## TASK REQUIREMENTS
Only the lines from the one that contains "This screenshot has height=542, width=963." through the last line of the data below should be duplicated, exactly and without pictures.

## EXTRACTED INFORMATION
== Segment start ==
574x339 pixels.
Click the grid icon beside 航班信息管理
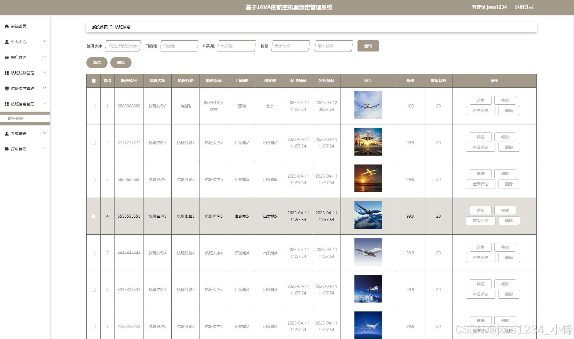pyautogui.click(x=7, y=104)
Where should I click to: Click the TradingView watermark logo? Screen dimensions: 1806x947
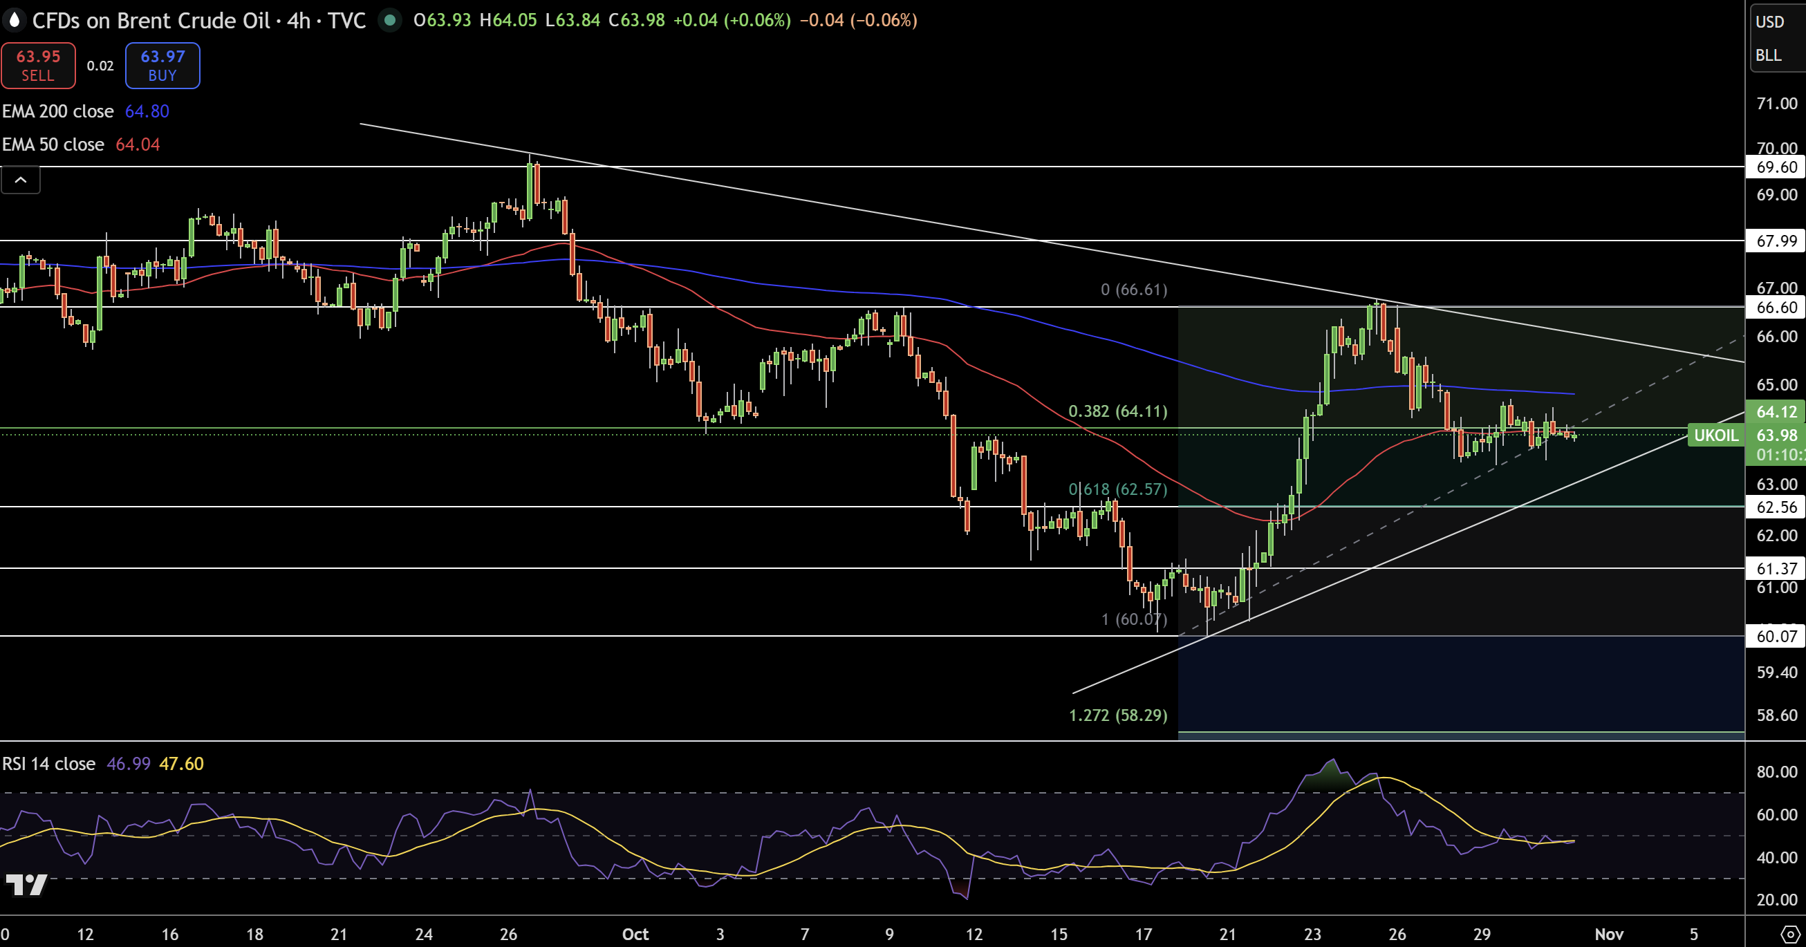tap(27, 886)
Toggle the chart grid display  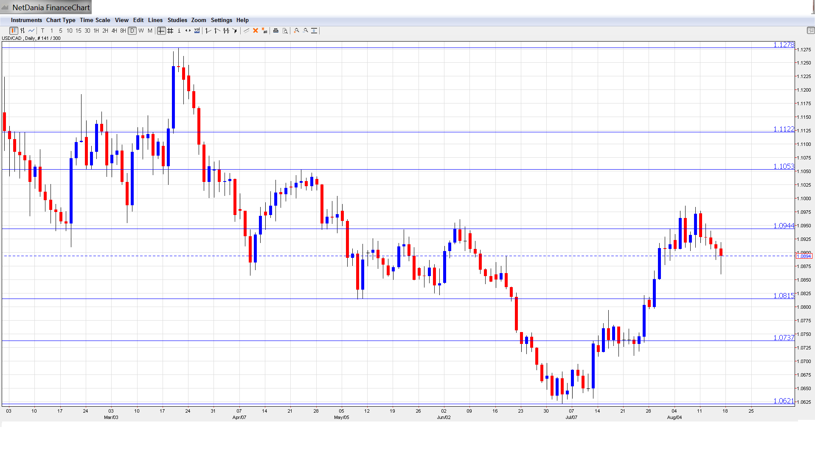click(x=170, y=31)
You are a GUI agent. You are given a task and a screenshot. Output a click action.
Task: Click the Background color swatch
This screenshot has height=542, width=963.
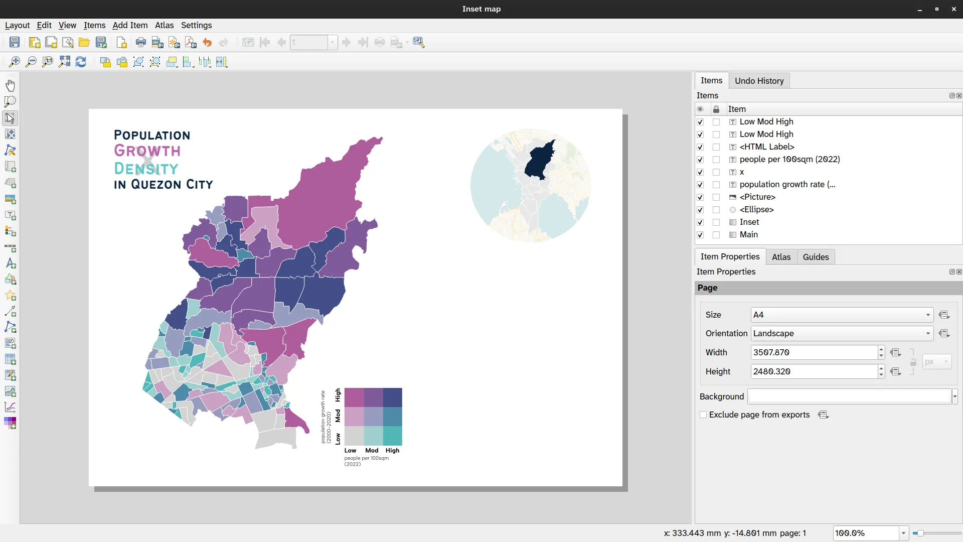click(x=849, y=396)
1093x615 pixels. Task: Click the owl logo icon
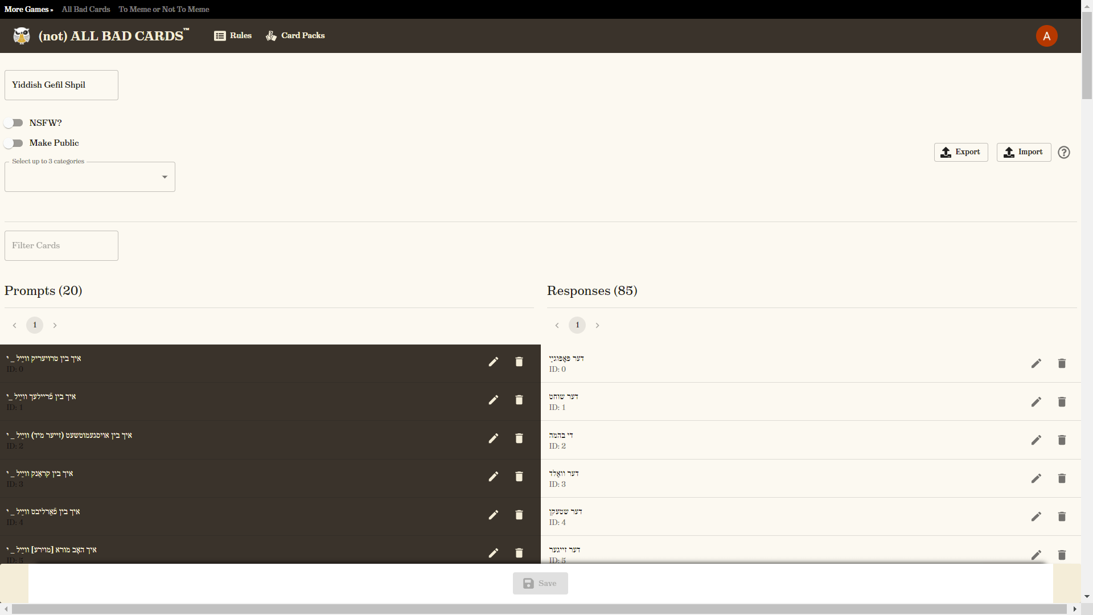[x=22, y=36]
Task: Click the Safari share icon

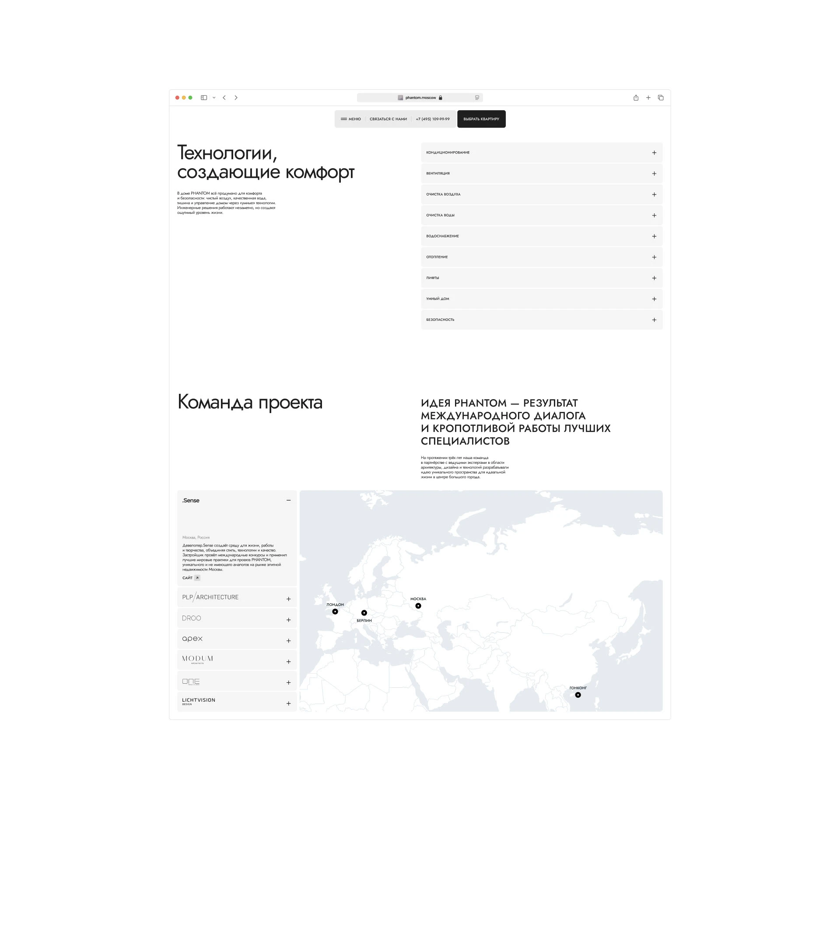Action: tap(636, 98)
== Segment end ==
## OUTPUT OF THE TASK
This screenshot has height=542, width=963.
click(x=849, y=396)
1093x615 pixels. Task: Click the owl logo icon
[x=22, y=36]
Task: Click the Safari share icon

Action: tap(636, 98)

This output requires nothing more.